> _Activity_
Return only the lines of the listing below that run from the line with "Future perspectives and" through the line with "Press releases (24, 2280)", both ends included, exactly as written.

> _Supplied data_

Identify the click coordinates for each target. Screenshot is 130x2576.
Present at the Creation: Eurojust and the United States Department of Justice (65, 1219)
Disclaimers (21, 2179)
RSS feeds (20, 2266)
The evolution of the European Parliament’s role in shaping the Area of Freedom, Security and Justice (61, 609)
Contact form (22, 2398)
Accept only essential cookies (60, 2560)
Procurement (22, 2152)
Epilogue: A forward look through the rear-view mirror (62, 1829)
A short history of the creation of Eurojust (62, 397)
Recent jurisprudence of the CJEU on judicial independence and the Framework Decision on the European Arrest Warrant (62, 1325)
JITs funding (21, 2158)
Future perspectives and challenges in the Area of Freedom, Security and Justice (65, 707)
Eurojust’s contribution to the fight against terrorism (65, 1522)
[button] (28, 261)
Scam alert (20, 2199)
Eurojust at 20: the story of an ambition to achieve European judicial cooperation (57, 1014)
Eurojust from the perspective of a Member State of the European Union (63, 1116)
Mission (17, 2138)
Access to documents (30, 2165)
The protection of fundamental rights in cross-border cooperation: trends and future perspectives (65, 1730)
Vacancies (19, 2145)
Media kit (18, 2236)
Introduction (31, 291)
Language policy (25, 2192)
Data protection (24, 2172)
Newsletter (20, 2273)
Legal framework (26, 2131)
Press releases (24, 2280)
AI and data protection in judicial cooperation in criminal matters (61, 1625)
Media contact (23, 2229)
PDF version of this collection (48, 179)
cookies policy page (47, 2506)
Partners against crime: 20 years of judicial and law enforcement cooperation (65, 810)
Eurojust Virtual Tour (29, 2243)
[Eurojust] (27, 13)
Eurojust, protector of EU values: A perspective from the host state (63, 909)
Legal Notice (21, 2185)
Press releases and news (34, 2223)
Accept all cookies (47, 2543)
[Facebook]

> _Answer to this task_
Future perspectives and challenges in the Area of Freedom, Security and Justice (65, 707)
Eurojust’s contribution to the fight against terrorism (65, 1522)
[button] (28, 261)
Scam alert (20, 2199)
Eurojust at 20: the story of an ambition to achieve European judicial cooperation (57, 1014)
Eurojust from the perspective of a Member State of the European Union (63, 1116)
Mission (17, 2138)
Access to documents (30, 2165)
The protection of fundamental rights in cross-border cooperation: trends and future perspectives (65, 1730)
Vacancies (19, 2145)
Media kit (18, 2236)
Introduction (31, 291)
Language policy (25, 2192)
Data protection (24, 2172)
Newsletter (20, 2273)
Legal framework (26, 2131)
Press releases (24, 2280)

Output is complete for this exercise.